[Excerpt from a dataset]
※
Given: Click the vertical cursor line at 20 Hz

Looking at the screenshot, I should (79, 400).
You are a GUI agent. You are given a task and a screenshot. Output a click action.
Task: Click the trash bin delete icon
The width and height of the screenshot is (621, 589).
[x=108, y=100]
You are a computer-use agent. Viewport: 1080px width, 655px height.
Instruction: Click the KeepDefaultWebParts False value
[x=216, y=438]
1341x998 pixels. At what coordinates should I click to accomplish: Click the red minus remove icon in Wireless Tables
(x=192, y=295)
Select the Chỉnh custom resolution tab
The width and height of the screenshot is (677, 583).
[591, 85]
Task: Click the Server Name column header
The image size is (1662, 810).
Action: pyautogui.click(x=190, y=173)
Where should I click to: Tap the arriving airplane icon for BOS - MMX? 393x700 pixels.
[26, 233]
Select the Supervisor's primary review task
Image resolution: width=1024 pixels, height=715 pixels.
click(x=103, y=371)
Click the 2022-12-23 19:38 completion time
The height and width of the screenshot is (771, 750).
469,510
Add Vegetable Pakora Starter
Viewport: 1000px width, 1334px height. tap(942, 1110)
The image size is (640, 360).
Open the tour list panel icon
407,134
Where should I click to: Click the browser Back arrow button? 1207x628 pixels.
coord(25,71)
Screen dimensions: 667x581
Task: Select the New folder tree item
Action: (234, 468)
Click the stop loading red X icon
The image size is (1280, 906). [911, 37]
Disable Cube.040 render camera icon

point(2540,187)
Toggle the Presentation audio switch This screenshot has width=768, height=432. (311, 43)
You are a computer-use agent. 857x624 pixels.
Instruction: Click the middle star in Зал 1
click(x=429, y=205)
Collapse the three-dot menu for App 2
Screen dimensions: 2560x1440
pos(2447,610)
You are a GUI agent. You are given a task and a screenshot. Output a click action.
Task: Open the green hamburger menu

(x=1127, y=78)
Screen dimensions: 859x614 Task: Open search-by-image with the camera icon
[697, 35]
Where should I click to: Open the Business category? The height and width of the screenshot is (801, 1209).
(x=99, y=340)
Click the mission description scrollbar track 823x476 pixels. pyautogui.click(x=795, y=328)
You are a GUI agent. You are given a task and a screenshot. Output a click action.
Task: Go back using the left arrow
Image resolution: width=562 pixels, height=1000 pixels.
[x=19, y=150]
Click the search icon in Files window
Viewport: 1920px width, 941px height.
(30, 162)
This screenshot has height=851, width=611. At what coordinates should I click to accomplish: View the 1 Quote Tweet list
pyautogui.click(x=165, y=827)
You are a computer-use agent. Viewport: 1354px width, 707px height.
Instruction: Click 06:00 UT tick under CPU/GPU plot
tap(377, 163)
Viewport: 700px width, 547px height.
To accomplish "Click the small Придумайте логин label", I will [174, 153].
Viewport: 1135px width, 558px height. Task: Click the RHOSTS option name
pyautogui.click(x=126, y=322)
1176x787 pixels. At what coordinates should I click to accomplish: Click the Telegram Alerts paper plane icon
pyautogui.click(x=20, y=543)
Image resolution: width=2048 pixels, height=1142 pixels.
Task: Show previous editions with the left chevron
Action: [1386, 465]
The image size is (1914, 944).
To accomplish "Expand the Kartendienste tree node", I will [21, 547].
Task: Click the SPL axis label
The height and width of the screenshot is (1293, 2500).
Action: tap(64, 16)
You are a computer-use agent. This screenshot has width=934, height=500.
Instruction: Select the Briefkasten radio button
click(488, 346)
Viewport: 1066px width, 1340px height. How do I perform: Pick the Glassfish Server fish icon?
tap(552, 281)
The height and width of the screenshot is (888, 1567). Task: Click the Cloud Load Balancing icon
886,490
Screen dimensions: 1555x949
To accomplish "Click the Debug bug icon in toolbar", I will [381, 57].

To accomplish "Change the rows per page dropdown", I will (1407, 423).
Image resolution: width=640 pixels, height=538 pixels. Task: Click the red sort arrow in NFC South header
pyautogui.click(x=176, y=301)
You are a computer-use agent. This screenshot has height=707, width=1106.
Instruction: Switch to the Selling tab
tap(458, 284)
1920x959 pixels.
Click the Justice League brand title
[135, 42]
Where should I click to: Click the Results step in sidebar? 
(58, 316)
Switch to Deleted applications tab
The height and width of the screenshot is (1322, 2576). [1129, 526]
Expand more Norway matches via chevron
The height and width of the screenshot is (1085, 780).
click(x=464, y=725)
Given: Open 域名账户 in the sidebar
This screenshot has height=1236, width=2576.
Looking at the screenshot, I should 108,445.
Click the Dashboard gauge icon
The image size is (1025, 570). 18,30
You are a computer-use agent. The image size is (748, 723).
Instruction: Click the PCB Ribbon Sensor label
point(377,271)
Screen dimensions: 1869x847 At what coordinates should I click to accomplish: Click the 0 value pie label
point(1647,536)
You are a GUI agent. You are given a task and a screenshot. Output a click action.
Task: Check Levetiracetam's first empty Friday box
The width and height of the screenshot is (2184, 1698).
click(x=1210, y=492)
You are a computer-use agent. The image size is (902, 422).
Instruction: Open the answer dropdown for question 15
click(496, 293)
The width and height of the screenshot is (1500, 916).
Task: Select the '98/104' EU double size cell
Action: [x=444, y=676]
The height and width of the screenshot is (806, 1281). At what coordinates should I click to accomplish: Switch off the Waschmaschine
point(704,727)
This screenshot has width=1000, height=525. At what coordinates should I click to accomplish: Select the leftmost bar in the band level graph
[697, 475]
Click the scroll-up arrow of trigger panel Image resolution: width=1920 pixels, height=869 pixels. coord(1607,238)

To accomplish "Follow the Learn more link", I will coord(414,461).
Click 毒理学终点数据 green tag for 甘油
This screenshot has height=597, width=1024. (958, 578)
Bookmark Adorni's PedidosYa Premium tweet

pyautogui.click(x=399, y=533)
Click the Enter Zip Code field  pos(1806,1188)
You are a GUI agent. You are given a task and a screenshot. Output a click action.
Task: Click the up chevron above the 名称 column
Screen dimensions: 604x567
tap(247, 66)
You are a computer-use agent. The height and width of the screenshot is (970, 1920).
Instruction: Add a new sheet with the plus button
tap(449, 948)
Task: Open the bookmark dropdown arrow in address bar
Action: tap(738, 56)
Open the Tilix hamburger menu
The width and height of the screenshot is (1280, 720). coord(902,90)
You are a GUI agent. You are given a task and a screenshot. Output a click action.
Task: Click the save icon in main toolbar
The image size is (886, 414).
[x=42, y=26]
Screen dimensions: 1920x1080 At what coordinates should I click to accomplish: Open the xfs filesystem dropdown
※
■ Set problem: Copy out the listing word for word, beginning at the line that contains "You are a computer-use agent. The image size is (902, 422)." and ending after its final line.

■ Correct answer:
You are a computer-use agent. The image size is (902, 422).
Instruction: Open the answer dropdown for question 15
click(496, 293)
The width and height of the screenshot is (1500, 916).
Task: Select the '98/104' EU double size cell
Action: [x=444, y=676]
The height and width of the screenshot is (806, 1281). At what coordinates should I click to accomplish: Switch off the Waschmaschine
point(704,727)
This screenshot has width=1000, height=525. At what coordinates should I click to accomplish: Select the leftmost bar in the band level graph
[697, 475]
Click the scroll-up arrow of trigger panel Image resolution: width=1920 pixels, height=869 pixels. coord(1607,238)

To accomplish "Follow the Learn more link", I will coord(414,461).
Click 毒理学终点数据 green tag for 甘油
This screenshot has height=597, width=1024. (958, 578)
Bookmark Adorni's PedidosYa Premium tweet

pyautogui.click(x=399, y=533)
Click the Enter Zip Code field  pos(1806,1188)
You are a GUI agent. You are given a task and a screenshot. Output a click action.
Task: Click the up chevron above the 名称 column
Screen dimensions: 604x567
tap(247, 66)
You are a computer-use agent. The height and width of the screenshot is (970, 1920).
Instruction: Add a new sheet with the plus button
tap(449, 948)
Task: Open the bookmark dropdown arrow in address bar
Action: tap(738, 56)
Open the Tilix hamburger menu
The width and height of the screenshot is (1280, 720). coord(902,90)
You are a GUI agent. You are given a task and a screenshot. Output a click action.
Task: Click the save icon in main toolbar
The image size is (886, 414).
[x=42, y=26]
Screen dimensions: 1920x1080 At what coordinates should I click to accomplish: Open the xfs filesystem dropdown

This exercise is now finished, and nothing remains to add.